For centuries, mathematicians Fluid motion has been studied and modeled by researchers. Scientists have been able to use equations to explain how water ripples create a pond’s surface. This has allowed them better predict weather patterns, make better planes and understand how blood flows through the circulation system. If written in the proper mathematical language, they can appear very simple. The solutions to these equations are complex enough that it can be difficult for even the most basic questions to be understood.
Leonhard Euler’s equations are the most well-known and oldest of all these equations. They describe the flow and pressure of an ideal incompressible fluid. A fluid that has no viscosity and internal friction is impossible to compress into smaller volumes. “Almost all nonlinear fluid equations are kind of derived from the Euler equations,” said Tarek Elgindi, a mathematician at Duke University. “They’re the first ones, you could say.”
Yet much remains unknown about the Euler equations—including whether they’re always an accurate model of ideal fluid flow. One of the central problems in fluid dynamics is to figure out if the equations ever fail, outputting nonsensical values that render them unable to predict a fluid’s future states.
For decades mathematicians believed that equations could be broken down if they had the right initial conditions. But they haven’t been able to prove it.
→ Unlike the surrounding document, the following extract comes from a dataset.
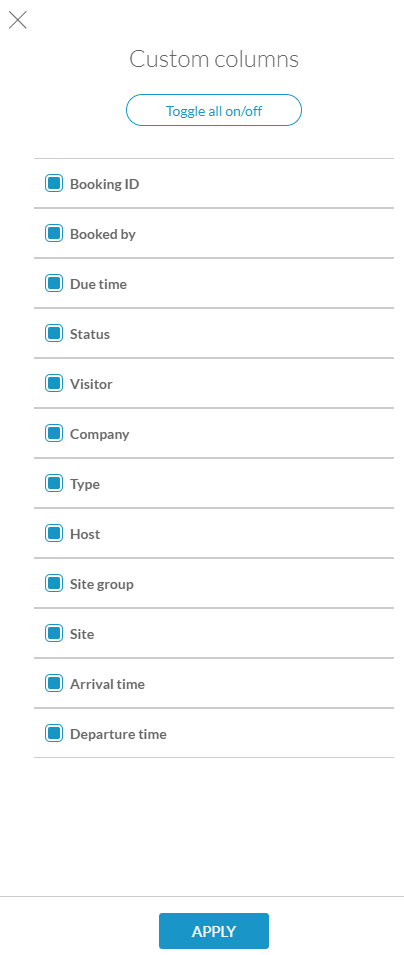The image size is (404, 955).
Task: Toggle the Due time column checkbox
Action: point(54,283)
Two mathematicians from the University of Michigan have demonstrated that certain Euler equations fail sometimes in an online preprint published October. The proof marks a major breakthrough—and while it doesn’t completely solve the problem for the more general version of the equations, it offers hope that such a solution is finally within reach. “It’s an amazing result,” said Tristan Buckmaster, a mathematician at the University of Maryland who was not involved in the work. “There are no results of its kind in the literature.”
There’s just one catch.
The 177-page proof—the result of a decade-long research program—makes significant use of computers. It is therefore difficult to prove it by other mathematicians. Although they’re still trying to verify it, experts are confident that the work will prove correct. It also forces them to reckon with philosophical questions about what a “proof” is, and what it will mean if the only viable way to solve such important questions going forward is with the help of computers.
Looking for the Beast
The Euler equations can be used to forecast how fluids will change over time if we know where and at what velocity each particle is located in fluid. But mathematicians want to know if that’s actually the case. It is possible that in certain situations the equations can produce exact fluid state values at every moment. But one of these values could suddenly rise to infinity. At that point, the Euler equations are said to give rise to a “singularity”—or, more dramatically, to “blow up.”
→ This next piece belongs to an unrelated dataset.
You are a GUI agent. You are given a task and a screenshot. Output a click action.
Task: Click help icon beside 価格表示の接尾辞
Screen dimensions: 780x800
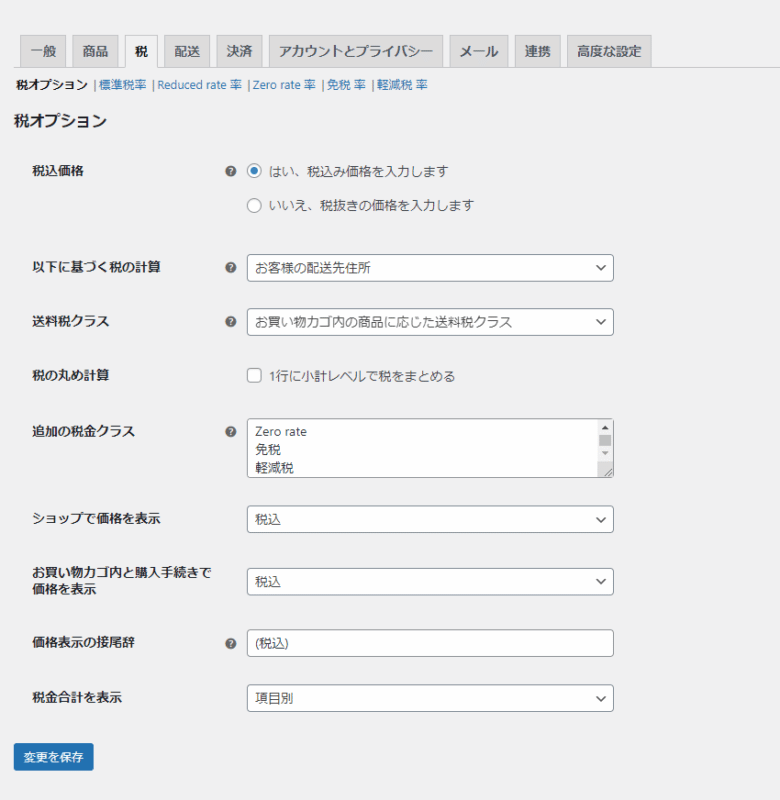pyautogui.click(x=231, y=643)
Once they hit that singularity, the equations will no longer be able to compute the fluid’s flow. But “as of a few years ago, what people were able to do fell very, very far short of [proving blowup],” said Charlie Fefferman, a mathematician at Princeton University.
It gets even more complicated if you’re trying to model a fluid that has viscosity (as almost all real-world fluids do). The Clay Mathematics Institute is offering a million-dollar Millennium Prize to anyone who proves similar failures in the Navier–Stokes equations. This generalization of Euler equations accounts for viscosity.